Biden criticizes advisors who put their pay over clients’ returns

President Biden warned financial advisors Tuesday not to recommend high-fee investment products that line their own pockets rather than help their clients build a nest egg, as he promoted a proposal to raise advice standards for retirement accounts.

“Most advisors give their clients good advice at a fair price and are honest with them. But that’s not always the case,” Biden said at a White House event marking the introduction of a Department of Labor rule proposal that would require more advisors to act as fiduciaries and mitigate conflicts of interest when making retirement savings recommendations. “Some advisors and brokers steer their clients toward certain investments, not because of the best interests of their clients but because it means the best payout for the broker. I get it. I understand it. But I just want you to know we’re watching.”

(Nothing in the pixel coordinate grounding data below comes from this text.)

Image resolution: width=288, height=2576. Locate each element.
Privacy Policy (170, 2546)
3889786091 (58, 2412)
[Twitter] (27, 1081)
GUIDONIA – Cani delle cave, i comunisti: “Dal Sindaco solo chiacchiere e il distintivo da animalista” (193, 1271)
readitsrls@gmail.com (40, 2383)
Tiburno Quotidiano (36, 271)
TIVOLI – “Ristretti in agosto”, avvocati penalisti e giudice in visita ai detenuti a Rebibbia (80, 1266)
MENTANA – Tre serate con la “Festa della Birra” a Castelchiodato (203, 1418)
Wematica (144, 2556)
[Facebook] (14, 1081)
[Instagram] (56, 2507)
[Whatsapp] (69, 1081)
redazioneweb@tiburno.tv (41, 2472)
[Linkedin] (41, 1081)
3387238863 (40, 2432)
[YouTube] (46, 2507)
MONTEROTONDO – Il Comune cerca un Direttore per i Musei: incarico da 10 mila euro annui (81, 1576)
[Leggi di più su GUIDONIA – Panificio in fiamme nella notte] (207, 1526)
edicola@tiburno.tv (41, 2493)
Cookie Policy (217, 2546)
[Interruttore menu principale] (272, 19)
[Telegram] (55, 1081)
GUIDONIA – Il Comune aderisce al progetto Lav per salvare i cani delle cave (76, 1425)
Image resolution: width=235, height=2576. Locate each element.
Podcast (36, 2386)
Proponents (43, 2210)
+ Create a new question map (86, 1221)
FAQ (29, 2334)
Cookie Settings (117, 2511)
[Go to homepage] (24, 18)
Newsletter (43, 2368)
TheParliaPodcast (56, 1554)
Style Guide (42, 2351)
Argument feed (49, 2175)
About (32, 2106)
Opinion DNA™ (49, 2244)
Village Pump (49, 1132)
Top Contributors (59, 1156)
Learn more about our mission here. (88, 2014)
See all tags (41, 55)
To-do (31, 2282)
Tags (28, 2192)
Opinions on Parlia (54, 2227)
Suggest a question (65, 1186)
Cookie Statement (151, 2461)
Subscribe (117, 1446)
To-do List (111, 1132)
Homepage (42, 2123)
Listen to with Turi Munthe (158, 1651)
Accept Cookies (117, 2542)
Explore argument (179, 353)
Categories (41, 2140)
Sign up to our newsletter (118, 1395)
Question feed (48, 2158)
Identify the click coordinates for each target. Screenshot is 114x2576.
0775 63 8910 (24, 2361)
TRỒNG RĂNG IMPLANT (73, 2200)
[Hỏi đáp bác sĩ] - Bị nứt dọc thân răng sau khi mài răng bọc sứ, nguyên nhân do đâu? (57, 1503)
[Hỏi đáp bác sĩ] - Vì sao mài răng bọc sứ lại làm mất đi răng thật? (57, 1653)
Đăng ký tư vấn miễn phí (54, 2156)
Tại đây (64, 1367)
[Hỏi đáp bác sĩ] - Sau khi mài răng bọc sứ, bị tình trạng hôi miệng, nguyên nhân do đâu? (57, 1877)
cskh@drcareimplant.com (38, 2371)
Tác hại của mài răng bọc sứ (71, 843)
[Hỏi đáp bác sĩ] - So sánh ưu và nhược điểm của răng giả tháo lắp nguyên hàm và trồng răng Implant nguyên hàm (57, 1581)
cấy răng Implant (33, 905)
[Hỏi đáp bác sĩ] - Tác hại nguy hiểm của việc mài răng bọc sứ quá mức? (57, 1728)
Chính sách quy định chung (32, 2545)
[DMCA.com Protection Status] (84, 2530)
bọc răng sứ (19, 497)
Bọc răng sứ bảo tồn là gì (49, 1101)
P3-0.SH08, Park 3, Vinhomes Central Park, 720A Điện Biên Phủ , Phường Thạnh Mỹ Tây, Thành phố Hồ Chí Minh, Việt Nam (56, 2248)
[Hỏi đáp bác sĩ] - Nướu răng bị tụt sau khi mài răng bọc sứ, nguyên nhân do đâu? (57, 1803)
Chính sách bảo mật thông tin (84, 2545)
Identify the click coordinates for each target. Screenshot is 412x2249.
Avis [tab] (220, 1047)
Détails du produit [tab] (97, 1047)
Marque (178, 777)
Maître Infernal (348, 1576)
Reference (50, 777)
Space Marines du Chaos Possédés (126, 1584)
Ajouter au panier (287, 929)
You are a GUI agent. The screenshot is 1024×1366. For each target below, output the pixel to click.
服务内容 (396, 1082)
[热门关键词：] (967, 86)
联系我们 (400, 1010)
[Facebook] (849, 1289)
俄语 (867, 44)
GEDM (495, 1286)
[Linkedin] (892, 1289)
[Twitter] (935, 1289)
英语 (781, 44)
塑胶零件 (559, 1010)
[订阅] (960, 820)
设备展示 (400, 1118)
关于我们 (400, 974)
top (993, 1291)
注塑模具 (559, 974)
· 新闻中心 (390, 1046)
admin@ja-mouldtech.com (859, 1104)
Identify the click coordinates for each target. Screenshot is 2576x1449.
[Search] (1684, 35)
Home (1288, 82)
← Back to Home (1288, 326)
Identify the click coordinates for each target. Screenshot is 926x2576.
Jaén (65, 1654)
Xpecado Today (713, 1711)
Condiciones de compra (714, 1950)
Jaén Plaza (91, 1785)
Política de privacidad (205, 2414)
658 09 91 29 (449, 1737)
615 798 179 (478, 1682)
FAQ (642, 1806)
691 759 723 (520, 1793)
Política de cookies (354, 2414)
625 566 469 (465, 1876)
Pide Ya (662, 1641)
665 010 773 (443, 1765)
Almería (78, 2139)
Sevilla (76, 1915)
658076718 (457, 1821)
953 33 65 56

Biden’s involvement in launching the proposal illustrated that it’s one of his priorities. The Obama administration proposed a similar rule that was struck down by a federal appeals court in 2018.

When advisors put their interests ahead of their clients’ best interests, “they’re scamming Americans out of hard-earned money,” Biden said. “When a person pays for trusted advice and it comes with a hidden cost, that’s what I call a junk fee, and I think it’s wrong.”

The 494-page proposal and related amendments to advice regulations are designed to ensure that fiduciary standards contained in federal retirement law — the Employees Retirement Income Security Act — “uniformly apply” to all advice retirement investors receive “from financial professionals who hold themselves out as trusted advice professionals,” the proposal states.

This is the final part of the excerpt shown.